I'm trying to write an algorithm which can print the k smallest numbers in an n-size-array in O(n) time, but I cannot reduce the time complexity to n. How can I do this?
我在写一个算法,它可以在O(n)时间内以n-size数组输出k个最小的数,但是我不能把时间复杂度减少到n。
11 个解决方案
#1
29
I've done this in an interview before, and one of the most elegant/efficient ways to do this is
我以前在一次面试中做过这个,最优雅、最有效的方法之一就是
O(n log k).
with space: O(k) (thanks, @Nzbuu)
Basically you're going to use a max-heap of size limited to k. For each item in the array, check to see if it's smaller than the max (only O(1)). If it is, put that in the heap (O(log k)) and remove the max. If its bigger, go to the next item.
基本上,你将使用一个大小限制为k的max-heap,对于数组中的每个条目,检查它是否小于max(只有O(1))。如果是,将其放入堆(O(log k))并删除最大值。如果大点,就去下一个项目。
Of course, the heap doesn't yield a sorted list of k items, but that can be done in O(k log k) which is easy.
当然,堆不会产生k项的排序列表,但是可以在O(k log k)中完成,这很简单。
Similarly, you can do the same for finding the largest k items, in which case you would use a min-heap.

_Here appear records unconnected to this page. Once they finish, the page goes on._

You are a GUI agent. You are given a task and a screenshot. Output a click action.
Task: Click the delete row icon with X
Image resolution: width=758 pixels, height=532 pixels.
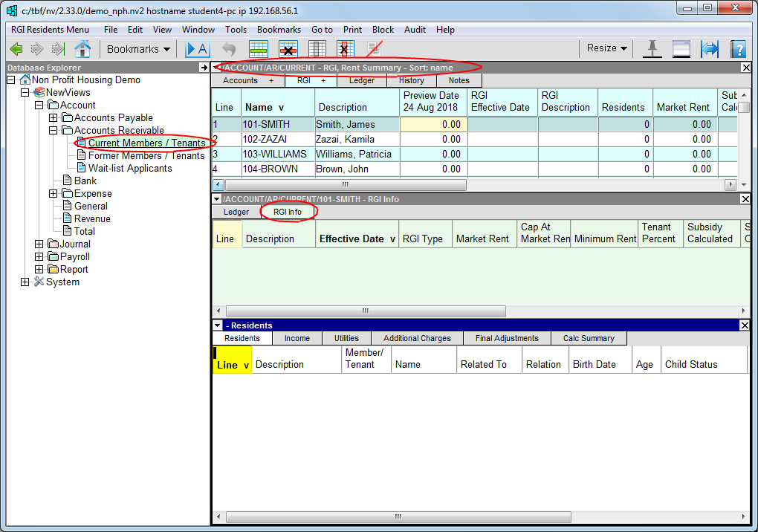point(288,49)
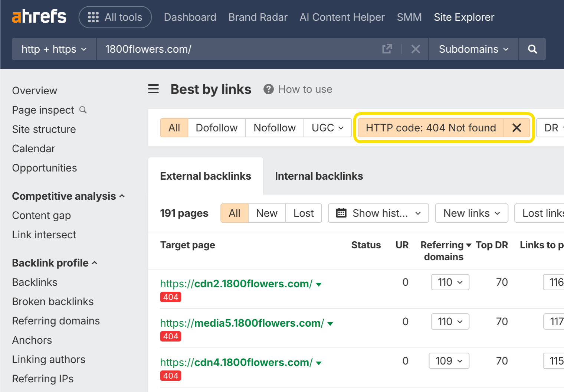Open the calendar icon in Show history
This screenshot has height=392, width=564.
point(340,213)

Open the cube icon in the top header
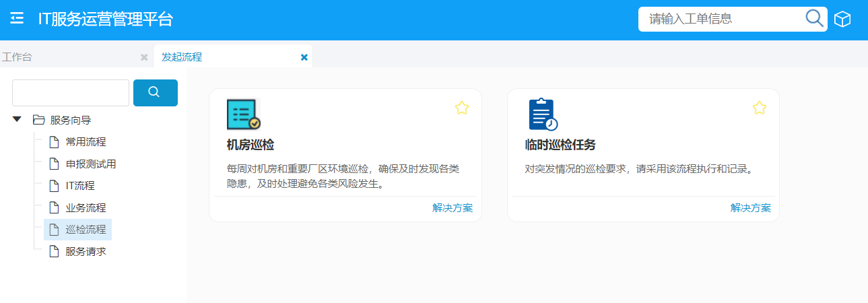click(842, 20)
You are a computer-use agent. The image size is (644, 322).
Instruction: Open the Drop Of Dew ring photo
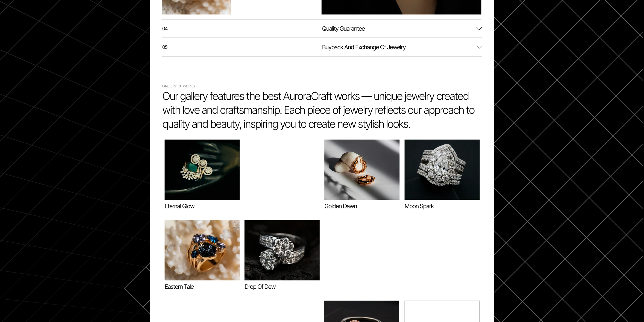[x=282, y=250]
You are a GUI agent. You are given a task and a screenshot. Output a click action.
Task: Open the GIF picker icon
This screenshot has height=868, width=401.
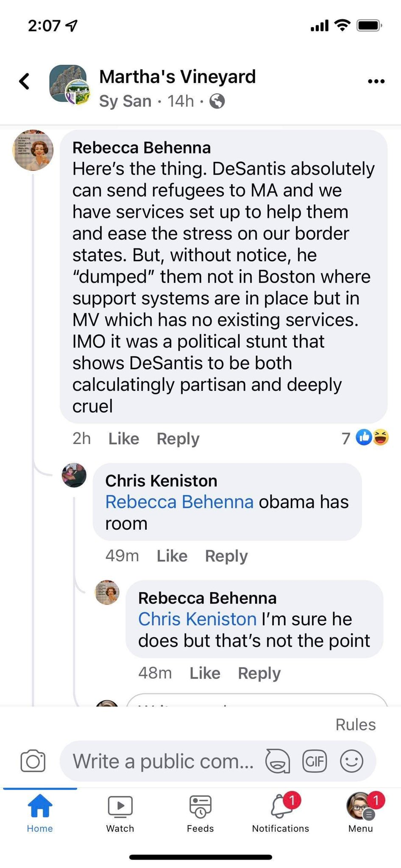tap(315, 761)
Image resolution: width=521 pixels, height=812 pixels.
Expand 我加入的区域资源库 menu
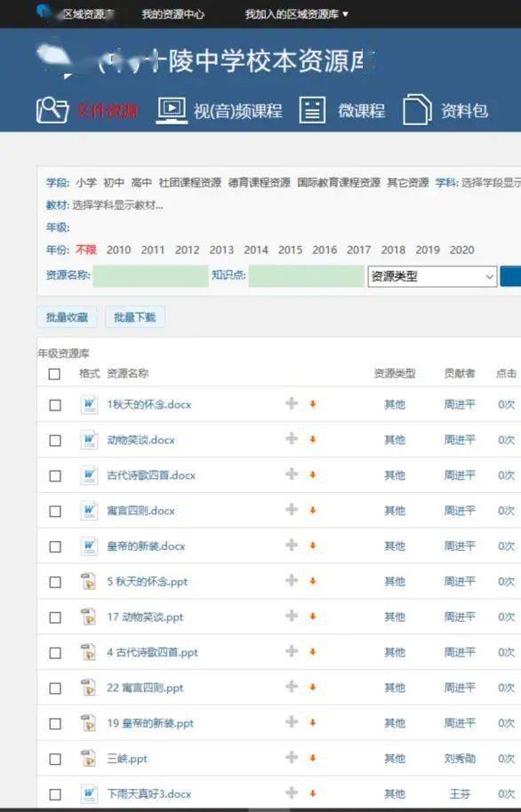click(x=296, y=14)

类似地,对于查找最大的k项,您也可以这样做,在这种情况下,您将使用min-heap。
#2
23
you will need to find the k'th smallest element using 'selection algorithm', which is O(n), and then iterate the array again and return each element which is smaller/equals it.

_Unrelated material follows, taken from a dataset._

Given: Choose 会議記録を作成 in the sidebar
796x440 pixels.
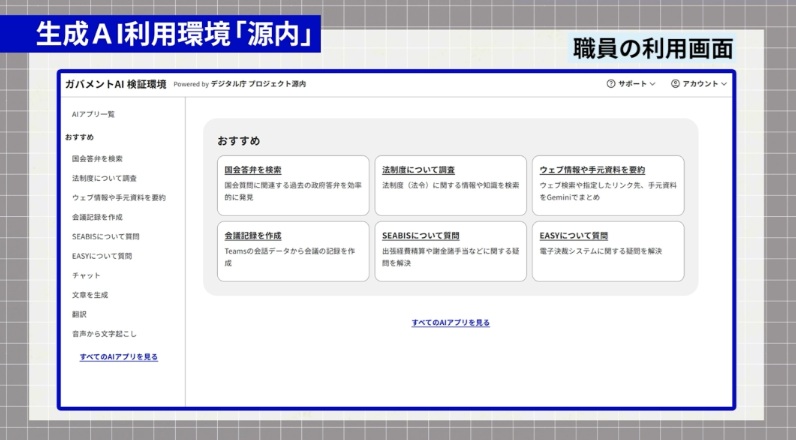Looking at the screenshot, I should 97,217.
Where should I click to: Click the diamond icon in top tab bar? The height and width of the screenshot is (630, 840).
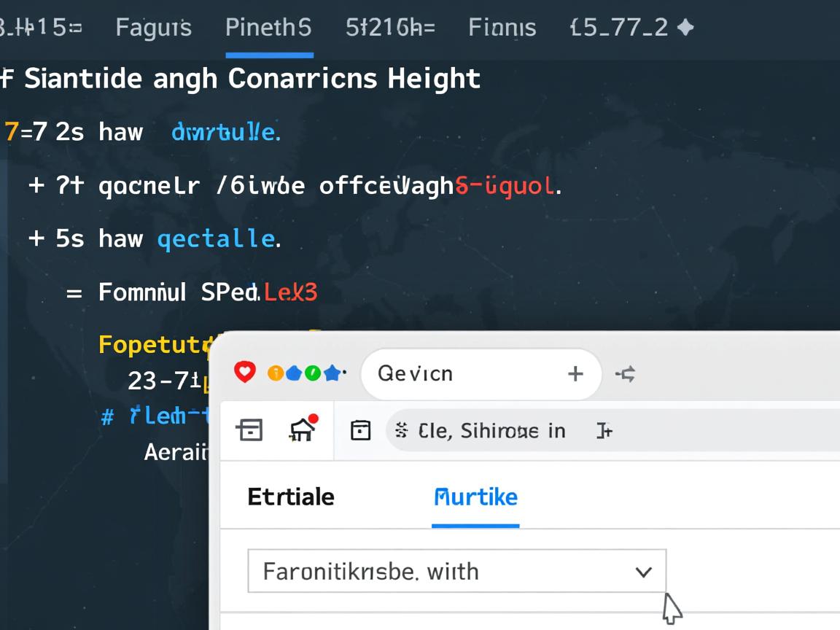coord(685,28)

selection algorithm: http://en.wikipedia.org/wiki/Selection_algorithm
you will have to pay attention if you have repeats: you will need to make sure you are not returning more then k elements (it is possible if for instance you have 1,2,...,k,k,k,...)
EDIT :
the full algorithm, and returning a list, as requested: let the array be A
您将需要使用“选择算法”找到第k个最小的元素,即O(n),然后再次迭代数组并返回每个更小/等于它的元素。选择算法:http://en.wikipedia.org/wiki/Selection_algorithm如果你有重复,你必须注意:你需要确保你没有返回超过k个元素(如果你有1、2、……、k、k、k、……)编辑:完整的算法,并返回一个列表,按要求:让数组为a
1. find the k'th element in A using 'selection algorithm', let it be 'z'
2. initialize an empty list 'L'
3. initialize counter<-0
4. for each element in A:
4.1. if element < z:
4.1.1. counter<-counter + 1 ; L.add(element)
5. for each element in A:
5.1. if element == z AND count < k:
5.1.1. counter<-counter + 1 ; L.add(element)
6. return L
note here that a 3rd iteration is required if your list might have duplicates. if it can't - it is needless, just change the condition in 4.1 to <=.

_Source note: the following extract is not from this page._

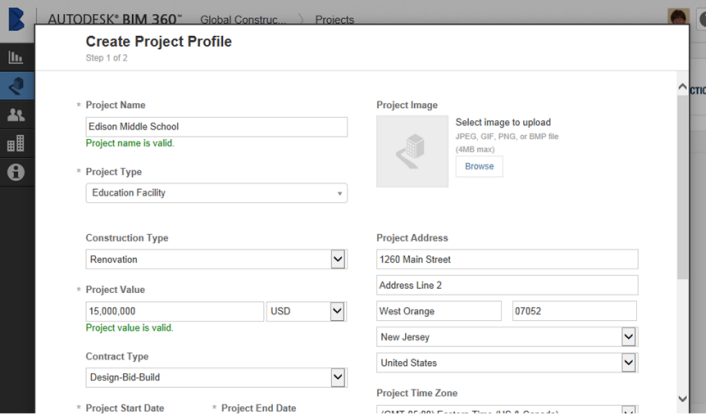This screenshot has height=414, width=706.
Task: Click the Project Name input field
Action: point(216,127)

also note: L.add is inserting an element to a linked list and thus is O(1).
注意,如果您的列表可能有重复,则需要进行第3次迭代。如果不能-这是不必要的,只需将4.1中的条件更改为<=。还要注意:L。add是向链表插入一个元素,因此是O(1)。
#3
4
Assuming you're trying to show the K smallest numbers, you can use Hoare's Select algorithm to find the kth smallest number. That partitions the array into the smaller numbers, the kth number, and the larger numbers.
假设你想要显示K个最小的数,你可以使用Hoare的选择算法来找到第K个最小的数。将数组划分为较小的数字、第k个数字和较大的数字。
#4
1
This can be done in expected linear time(O(n)). First find the kth smallest element of the array (using pivot partition method for finding kth order statistic) and then simply iterate through the loop to check which elements are less than the kth smallest element. Note that this works correctly only for distinct element.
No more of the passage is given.